Friday, January 19, 2007

The Daily Newds


  • Jacksonville's anti-nudity laws, which state that women can't display their breasts, genitals, pubic areas or buttocks within 300 feet of a business that serves alcohol, are about to be tested by the "Girls Gone Wild" folks.
  • 72 year-old photographer Joyce Wilson started out by taking pictures of children sitting on Santa's lap at an Indianapolis shopping center. Shortly thereafter she opened her own studio, taking portraits of families and children. But her artistic muse was not satisfied and her work turned to figure studies, and it is her sepia-toned nudes that earned her a place in the permanent collection of the International Photography Hall of Fame.
    For many of the women featured in her early work, posing nude was a release, Wilson says.“They were searching for a way to express themselves,” she says. “And I found out that being photographed in the nude was so enlightening to them. It gave them a sense of freedom. During the 1970s, I had to beg pregnant women to pose in a satin slip. Now, pregnancy portraiture is common. There’s been such a change in the attitude of the lay person toward accepting womanhood and motherhood.”

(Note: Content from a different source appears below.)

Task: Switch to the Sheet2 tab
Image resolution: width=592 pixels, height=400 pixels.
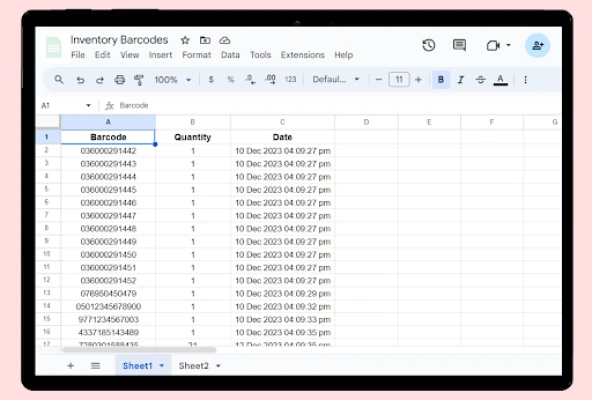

  • New York painter Michael David is challenging his Atlanta gallery visitors by taking on race, religion, and male nudity.
    But David is committed to exploring sensitive themes in his work, like what he considers the undercurrent of homophobia that keeps male frontal nudity taboo in our society, even in art.“How many breasts have we seen in the history of movies and how many penises have we seen? It’s still so taboo,” David says.